A primeira edição da Olimpíada Tomeaçuense de Matemática (OTM) reuniu 150 estudantes do ensino fundamental e do ensino médio de sete escolas do município de Tomé-Açu, no interior do Pará. Eles eram desde o ensino fundamental até o Realizada nos dias 23 e 24 de junho de 2026, a iniciativa busca incentivar o raciocínio lógico, ampliar o interesse pela matemática e preparar os participantes para os desafios da segunda fase da Olimpíada Brasileira de Matemática das Escolas Públicas (OBMEP).
Criada pelo professor Raony Mendes, a OTM é uma olimpíada regional oficial da Associação Olimpíada Brasileira de Matemática. A competição foi desenvolvida especialmente para estudantes das escolas do município selecionados para participar da segunda etapa da OBMEP.
A primeira fase da OBMEP foi aplicada em 9 de junho. Após a correção das provas, as próprias escolas identificaram os estudantes classificados e organizaram a participação deles na Olimpíada Tomeaçuense. Poucas semanas depois, os alunos voltaram a colocar os conhecimentos à prova, agora em uma competição criada dentro da própria cidade.
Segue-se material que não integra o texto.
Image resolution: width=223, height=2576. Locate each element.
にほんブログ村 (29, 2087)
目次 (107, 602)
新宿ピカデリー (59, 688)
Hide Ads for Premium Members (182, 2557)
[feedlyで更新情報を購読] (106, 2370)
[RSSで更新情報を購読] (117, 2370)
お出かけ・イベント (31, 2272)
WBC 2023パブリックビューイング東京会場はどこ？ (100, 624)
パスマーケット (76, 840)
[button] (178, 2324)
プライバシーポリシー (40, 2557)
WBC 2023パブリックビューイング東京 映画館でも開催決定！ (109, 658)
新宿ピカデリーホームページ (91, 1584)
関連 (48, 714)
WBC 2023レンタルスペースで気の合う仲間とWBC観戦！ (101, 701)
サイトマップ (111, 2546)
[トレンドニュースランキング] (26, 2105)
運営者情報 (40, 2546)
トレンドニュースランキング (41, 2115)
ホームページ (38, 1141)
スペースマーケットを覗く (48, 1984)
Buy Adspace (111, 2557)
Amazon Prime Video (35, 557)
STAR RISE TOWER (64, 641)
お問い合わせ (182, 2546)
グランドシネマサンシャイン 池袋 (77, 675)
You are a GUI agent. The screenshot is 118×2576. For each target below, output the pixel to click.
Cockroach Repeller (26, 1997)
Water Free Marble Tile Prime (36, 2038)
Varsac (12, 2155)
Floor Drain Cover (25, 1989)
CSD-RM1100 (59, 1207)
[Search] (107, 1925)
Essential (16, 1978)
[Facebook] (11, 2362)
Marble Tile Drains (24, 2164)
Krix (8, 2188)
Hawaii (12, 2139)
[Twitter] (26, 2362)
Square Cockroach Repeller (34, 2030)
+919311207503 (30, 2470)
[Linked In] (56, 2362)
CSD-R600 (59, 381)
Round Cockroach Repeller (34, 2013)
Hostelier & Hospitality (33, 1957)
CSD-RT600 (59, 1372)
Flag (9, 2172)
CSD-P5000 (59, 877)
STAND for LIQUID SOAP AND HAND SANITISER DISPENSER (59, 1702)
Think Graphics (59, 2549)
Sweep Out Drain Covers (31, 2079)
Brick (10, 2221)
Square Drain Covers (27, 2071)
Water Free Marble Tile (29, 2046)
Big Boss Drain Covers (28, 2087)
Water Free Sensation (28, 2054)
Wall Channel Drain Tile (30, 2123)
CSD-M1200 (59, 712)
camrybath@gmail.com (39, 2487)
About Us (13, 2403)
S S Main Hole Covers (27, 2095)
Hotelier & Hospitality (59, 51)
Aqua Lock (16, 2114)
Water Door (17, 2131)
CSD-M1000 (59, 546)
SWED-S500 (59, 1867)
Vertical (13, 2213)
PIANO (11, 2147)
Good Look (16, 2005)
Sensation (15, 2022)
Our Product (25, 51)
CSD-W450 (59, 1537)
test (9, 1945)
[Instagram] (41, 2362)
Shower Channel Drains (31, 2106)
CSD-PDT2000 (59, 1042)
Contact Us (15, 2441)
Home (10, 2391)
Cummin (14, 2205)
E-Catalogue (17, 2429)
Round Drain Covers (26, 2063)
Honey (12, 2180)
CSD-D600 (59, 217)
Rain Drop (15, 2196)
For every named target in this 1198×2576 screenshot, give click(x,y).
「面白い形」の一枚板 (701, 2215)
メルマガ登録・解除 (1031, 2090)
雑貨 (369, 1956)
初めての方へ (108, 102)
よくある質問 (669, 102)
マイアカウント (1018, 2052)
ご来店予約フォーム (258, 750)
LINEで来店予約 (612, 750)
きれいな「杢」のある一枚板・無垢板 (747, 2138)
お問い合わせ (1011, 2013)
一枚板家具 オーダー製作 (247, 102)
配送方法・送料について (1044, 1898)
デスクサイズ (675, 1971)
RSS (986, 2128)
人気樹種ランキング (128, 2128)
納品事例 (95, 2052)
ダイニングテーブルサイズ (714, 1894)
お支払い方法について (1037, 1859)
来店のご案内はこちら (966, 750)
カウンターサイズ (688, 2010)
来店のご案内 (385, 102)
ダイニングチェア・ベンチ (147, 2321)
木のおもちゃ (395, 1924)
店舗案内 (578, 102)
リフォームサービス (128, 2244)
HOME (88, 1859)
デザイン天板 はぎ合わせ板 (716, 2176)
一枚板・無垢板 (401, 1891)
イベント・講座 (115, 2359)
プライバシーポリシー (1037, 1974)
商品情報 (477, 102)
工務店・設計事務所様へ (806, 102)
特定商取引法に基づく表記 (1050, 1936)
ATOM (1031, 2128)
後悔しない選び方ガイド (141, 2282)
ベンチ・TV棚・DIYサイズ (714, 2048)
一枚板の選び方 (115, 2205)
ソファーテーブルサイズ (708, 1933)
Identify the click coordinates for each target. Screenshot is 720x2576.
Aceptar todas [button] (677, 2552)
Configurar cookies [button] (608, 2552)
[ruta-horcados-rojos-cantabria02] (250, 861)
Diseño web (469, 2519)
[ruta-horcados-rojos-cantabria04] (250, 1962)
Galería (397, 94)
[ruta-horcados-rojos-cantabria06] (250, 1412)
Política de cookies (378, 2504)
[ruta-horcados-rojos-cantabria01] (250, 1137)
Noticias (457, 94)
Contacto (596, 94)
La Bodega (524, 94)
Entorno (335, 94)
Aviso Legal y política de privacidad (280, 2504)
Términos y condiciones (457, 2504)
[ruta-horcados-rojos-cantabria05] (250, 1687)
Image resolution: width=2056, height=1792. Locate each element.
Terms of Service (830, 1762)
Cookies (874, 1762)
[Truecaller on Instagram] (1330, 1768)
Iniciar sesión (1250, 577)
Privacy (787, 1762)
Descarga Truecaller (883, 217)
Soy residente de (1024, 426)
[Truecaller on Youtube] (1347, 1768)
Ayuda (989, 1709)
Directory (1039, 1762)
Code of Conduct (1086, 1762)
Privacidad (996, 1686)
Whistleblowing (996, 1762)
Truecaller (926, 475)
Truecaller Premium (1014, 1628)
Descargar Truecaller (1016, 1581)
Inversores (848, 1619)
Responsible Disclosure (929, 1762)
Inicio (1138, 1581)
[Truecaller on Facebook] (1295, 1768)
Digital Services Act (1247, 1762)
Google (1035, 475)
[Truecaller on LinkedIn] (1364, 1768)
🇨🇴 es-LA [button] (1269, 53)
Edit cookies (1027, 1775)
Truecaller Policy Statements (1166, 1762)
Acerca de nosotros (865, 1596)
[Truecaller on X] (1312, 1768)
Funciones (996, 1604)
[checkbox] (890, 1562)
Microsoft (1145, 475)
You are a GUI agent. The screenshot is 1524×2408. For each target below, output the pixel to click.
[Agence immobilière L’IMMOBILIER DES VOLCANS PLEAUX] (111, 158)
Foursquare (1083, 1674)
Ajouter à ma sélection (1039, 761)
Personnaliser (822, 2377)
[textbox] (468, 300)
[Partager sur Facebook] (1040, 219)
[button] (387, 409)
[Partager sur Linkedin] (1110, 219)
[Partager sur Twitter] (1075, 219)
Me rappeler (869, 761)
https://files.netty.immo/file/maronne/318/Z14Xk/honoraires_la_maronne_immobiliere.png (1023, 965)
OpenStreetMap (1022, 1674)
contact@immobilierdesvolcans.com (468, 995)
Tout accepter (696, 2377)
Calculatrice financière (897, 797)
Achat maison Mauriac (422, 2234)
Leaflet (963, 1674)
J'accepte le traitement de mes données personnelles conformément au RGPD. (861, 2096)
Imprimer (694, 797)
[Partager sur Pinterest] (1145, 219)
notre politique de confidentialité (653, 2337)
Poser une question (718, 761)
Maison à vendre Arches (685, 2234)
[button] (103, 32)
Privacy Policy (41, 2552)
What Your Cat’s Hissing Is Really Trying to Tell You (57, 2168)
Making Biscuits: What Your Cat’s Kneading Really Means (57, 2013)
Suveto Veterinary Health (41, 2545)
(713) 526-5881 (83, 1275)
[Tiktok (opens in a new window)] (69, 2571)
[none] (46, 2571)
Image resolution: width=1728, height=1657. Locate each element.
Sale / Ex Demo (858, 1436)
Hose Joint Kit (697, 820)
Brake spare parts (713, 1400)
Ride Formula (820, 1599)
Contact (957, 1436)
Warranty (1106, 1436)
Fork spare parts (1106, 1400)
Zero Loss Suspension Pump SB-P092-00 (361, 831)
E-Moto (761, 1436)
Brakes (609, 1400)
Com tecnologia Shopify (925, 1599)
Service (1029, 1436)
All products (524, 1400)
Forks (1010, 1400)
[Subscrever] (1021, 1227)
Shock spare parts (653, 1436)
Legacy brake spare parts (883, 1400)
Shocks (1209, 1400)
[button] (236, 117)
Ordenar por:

As questões da OTM foram elaboradas com conteúdo e formatos semelhantes aos encontrados na segunda fase da OBMEP. Algumas atividades apresentaram características próximas às provas nacionais e outras foram adaptadas de edições anteriores, permitindo que os estudantes conhecessem antecipadamente a estrutura das questões discursivas. “Agora os jovens esperam pela prova da Olimpíada Brasileira de Matemática (OBM), que será nos dias 08 e 09 de outubro, na capital do estado, Belém do Pará”, reforça o professor.
Nascimento da olimpíada do conhecimento
Segundo o professor Raony, a olimpíada nasceu diante da necessidade de ampliar a participação dos alunos de Tomé-Açu na OBMEP. Mesmo com uma estrutura inicial simples, o projeto mobilizou professores e escolas em torno de um objetivo comum. A colaboração entre os educadores foi essencial para a seleção dos participantes, a aplicação das provas e o acompanhamento dos estudantes.
– A cidade não tem um histórico de muita participação na OBMEP. Então, o objetivo é fazer com que o aluno conheça mais o formato e estrutura para quando chegar em outubro estar mais preparado – destaca o professor Raony.
Além de funcionar como treinamento para a OBMEP, a Olimpíada Tomeaçuense de Matemática também poderá abrir novas oportunidades acadêmicas. Os estudantes com os melhores resultados em cada nível terão acesso à Olimpíada Brasileira de Matemática (OBM), ampliando o contato com outras competições do conhecimento.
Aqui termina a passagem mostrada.